Basically I'm a noob with database work and just need a kick start to complete the rest of my other diagrams, seeing as the use case was the first step I thought I would ask for some help  :Big Grin: 

So this is my situation, can someone help me make a use case diagram for someone buying a book from me;

""I own a business which sells textbooks and other
educational books to students attending local secondary schools and tertiary institutions.

I currently sell these items using a small shop in town but have decided to move to an online presence only to reduce the cost to students.

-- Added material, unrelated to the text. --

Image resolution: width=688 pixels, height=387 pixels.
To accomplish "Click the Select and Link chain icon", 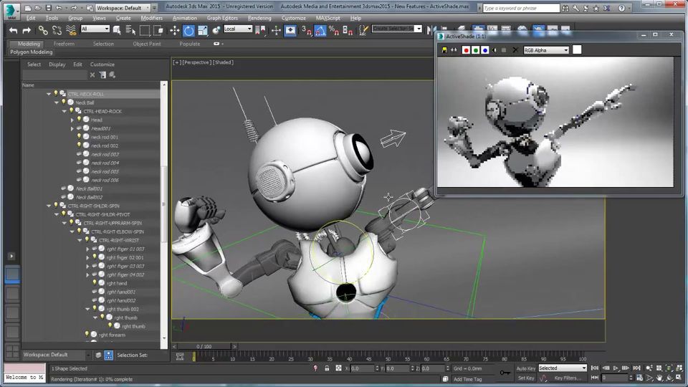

Currently, my business has an established database for inventory items and a sales system to record the details for sales made. Both of these systems will continue to be used and I may make reasonable assumptions as to the type of data these systems contain. 

The sales
system captures details of sales made and updates the inventory system for items sold. The inventory system contains data about individual stock items held including purchase and
sale prices, item description, and quantity on hand. There is currently no system to show details about who buys items because all sales are based on cash (cash, cheque, credit
card, eftpos) transactions.""

----------


## jack_fry

Could a admin or forum mods please delete my original post and replace with the following;

Hey,

Basically im doing an assignment and have to help a local book store convert to a online book store. I need to make diagrams for the following: Use case, Function Decomposition, Conceptual erd, context, level 0 and level 1 and initial data dictionary.

I emailed various online stores all but denying me help.

Oh and before anyone posts saying just google it, yes i am well aware of how to use the internet and have searched, so please dont post that lol.

Now I know my chances of anyone willing to help me do this all or any, are pretty slim. So if anyone can help with the lot, please pm me and I can give you the full details on the assignment, please note there maybe an incentive. 

So please help me out. Thanx GB.

----------


## jack_fry

Can a MOD delete this thread. Thanks

----------